• Task description
The range to reproduce runs from the line containing "Class (144, 20)" through the last line of the listing below; give exactly those lines and no others.

• Data provided
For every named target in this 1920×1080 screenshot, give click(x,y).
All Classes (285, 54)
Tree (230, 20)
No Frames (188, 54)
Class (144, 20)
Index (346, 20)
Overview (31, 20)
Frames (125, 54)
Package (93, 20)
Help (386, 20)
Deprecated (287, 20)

• Response box
Class (144, 20)
Index (346, 20)
Overview (31, 20)
Frames (125, 54)
Package (93, 20)
Help (386, 20)
Deprecated (287, 20)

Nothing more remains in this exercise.